ROANOKE TIMES

                         Roanoke Times
                 Copyright (c) 1995, Landmark Communications, Inc.

DATE: TUESDAY, July 17, 1990                   TAG: 9007170029
SECTION: NATIONAL/INTERNATIONAL                    PAGE: A2   EDITION: METRO 
SOURCE: Associated Press
DATELINE: NEW YORK                                LENGTH: Medium


CENTRAL PARK JOGGER TELLS BEATING'S EFFECTS

The woman known as the Central Park jogger climbed unsteadily onto the witness stand Monday and described the lasting effects of a beating she barely survived and does not remember.

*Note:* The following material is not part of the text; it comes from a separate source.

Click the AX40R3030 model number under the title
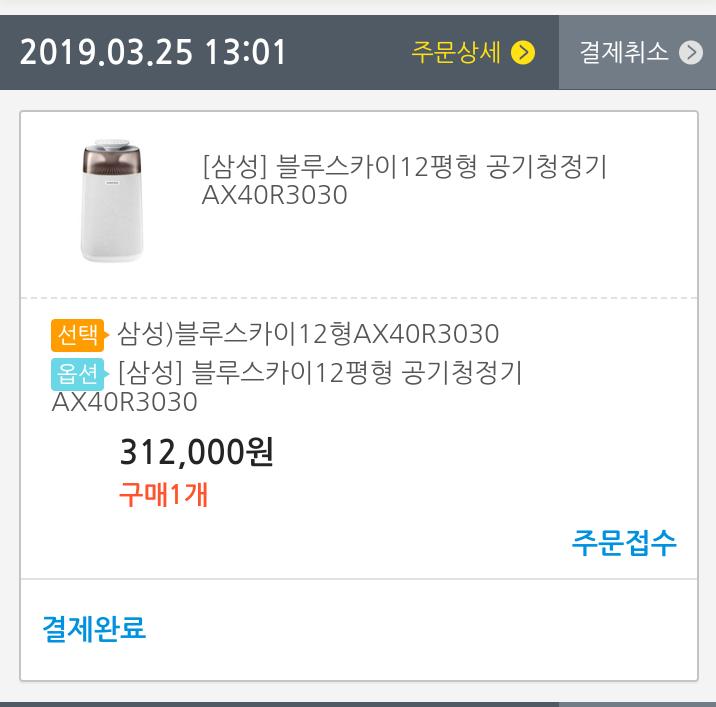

Speaking in a firm voice, the woman testified she has trouble walking and seeing, cannot smell - and cannot remember why.

She said she remembers breaking a dinner date with a friend on April 19, 1989, because of work, but does not remember entering the park to run around 9:30 p.m., when she was gang-raped and viciously beaten by marauding youths who left her naked and near death in a puddle of mud and blood.

"What was your very next memory?" asked Assistant District Attorney Elizabeth Lederer.

"I remember waking up in the hospital on a Friday evening, late in May," she said. "A very good friend of mine was in the room and so was a nurse. It was the Memorial Day weekend."

She said she was in the hospital about six weeks before being transferred to a rehabilitation center.

During her 10 minutes on the stand, the woman did not appear to look at the three youths charged with maiming her; the three looked at their hands, fiddled with pens or stared into space.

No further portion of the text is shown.